--- Records shown ---

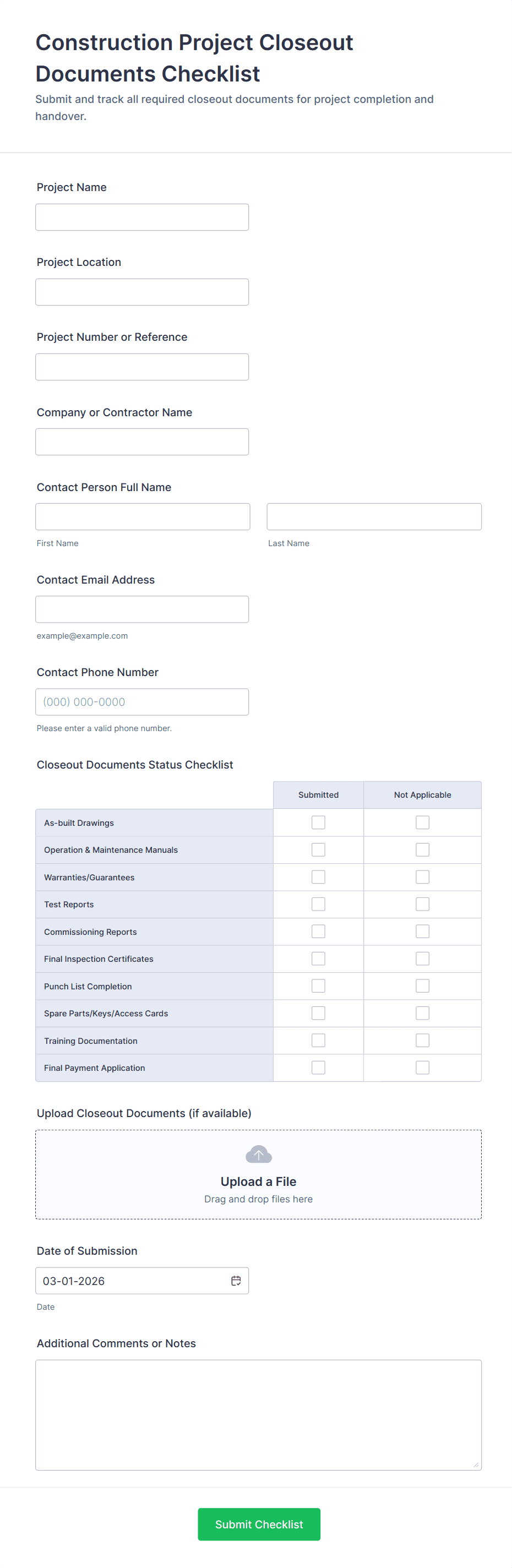Click the Company or Contractor Name box
The height and width of the screenshot is (1568, 512).
click(142, 442)
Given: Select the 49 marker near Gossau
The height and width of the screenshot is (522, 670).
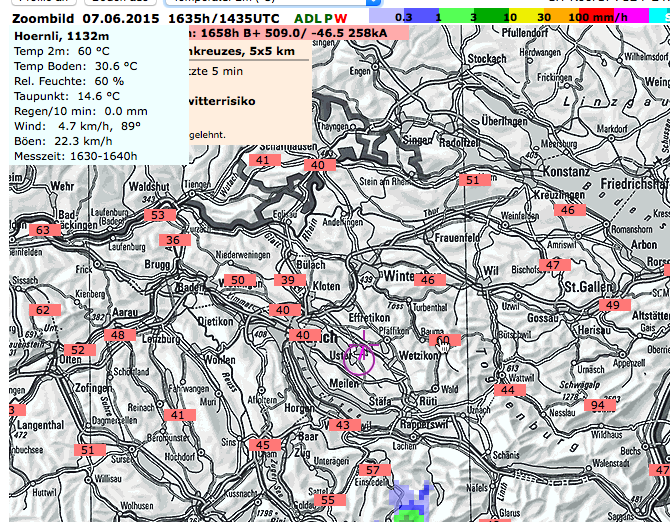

---

Task brief: Rewrite the data above with every occurrence of "marker" replaced by "pin" and all other text unchanged. Omit the pictures from your answer.

Output of the exercise:
Click the Company or Contractor Name box
The height and width of the screenshot is (1568, 512).
click(142, 442)
Given: Select the 49 pin near Gossau
The height and width of the screenshot is (522, 670).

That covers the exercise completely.